38. Further, it has to be established whether the costs and expenses incurred by the applicant for legal representation were necessary. The Court notes that this case was not particularly complex. It therefore finds excessive the amount which the applicant claims in respect of his legal costs and expenses and considers that it has not been demonstrated that they were all necessarily and reasonably incurred. In particular, the Court finds excessive the amount which the applicant claims in respect of his representative’s remuneration, taking into account the amount of legal work required in this case. As regards other expenses claimed by the applicant, the Court notes that he has neither quantified the amount nor submitted any receipts or other vouchers on the basis of which such amount could be substantiated.
39. In these circumstances, and having regard to the fact that part of the application is declared inadmissible, the Court is unable to award the totality of the amount claimed.

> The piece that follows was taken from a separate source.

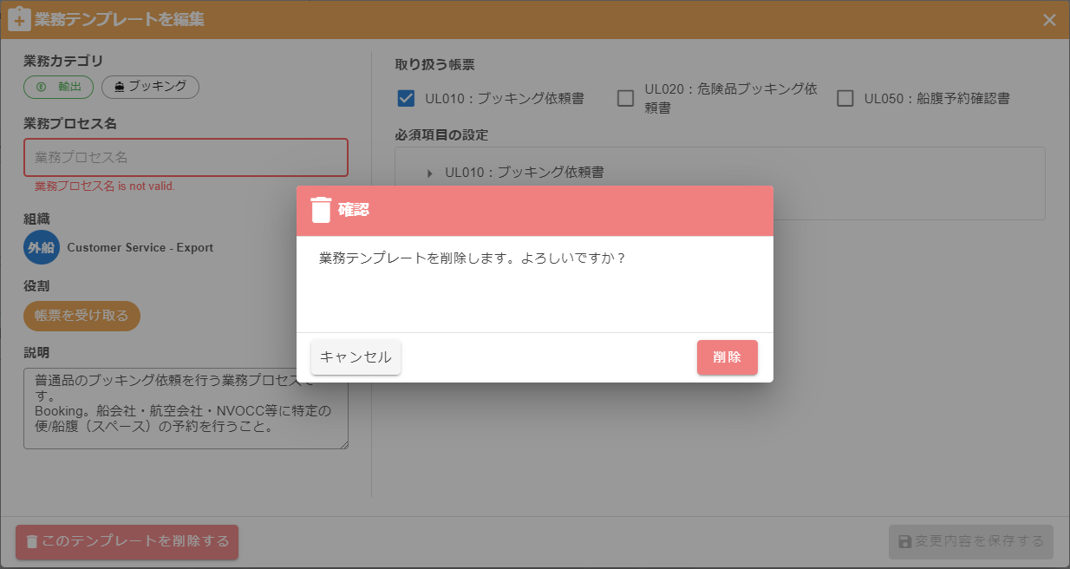Confirm deletion with the 削除 button
Screen dimensions: 1070x569
coord(727,357)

Deciding on an equitable basis and having regard to the details of the claims submitted by the applicant, it awards him the sum of EUR 825, together with any value-added tax that may be chargeable.
C. Default interest
40. The Court considers it appropriate that the default interest should be based on the marginal lending rate of the European Central Bank, to which should be added three percentage points.

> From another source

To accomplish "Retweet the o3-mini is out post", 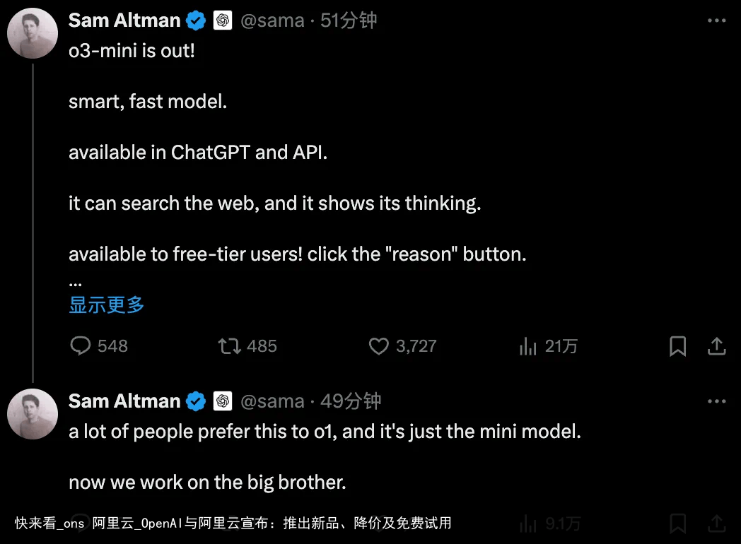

FOR THESE REASONS, THE COURT UNANIMOUSLY
1. Declares the complaint concerning the excessive length of the proceedings admissible and the remainder of the application inadmissible;
2. Holds that there has been a violation of Article 6 § 1 of the Convention;
(a) that the respondent State is to pay the applicant, within three months from the date on which the judgment becomes final in accordance with Article 44 § 2 of the Convention, EUR 1,500 (one thousand five hundred euros) in respect of non-pecuniary damage and EUR 825 (eight hundred and twenty-five euros) in respect of costs and expenses, to be converted into Russian roubles at the rate applicable at the date of settlement, plus any tax that may be chargeable on these amounts;
(b) that from the expiry of the above-mentioned three months until settlement, simple interest shall be payable on the above amounts at a rate equal to the marginal lending rate of the European Central Bank during the default period plus three percentage points;
4. Dismisses the remainder of the applicant’s claim for just satisfaction.
Done in English, and notified in writing on 15 December 2005, pursuant to Rule 77 §§ 2 and 3 of the Rules of Court.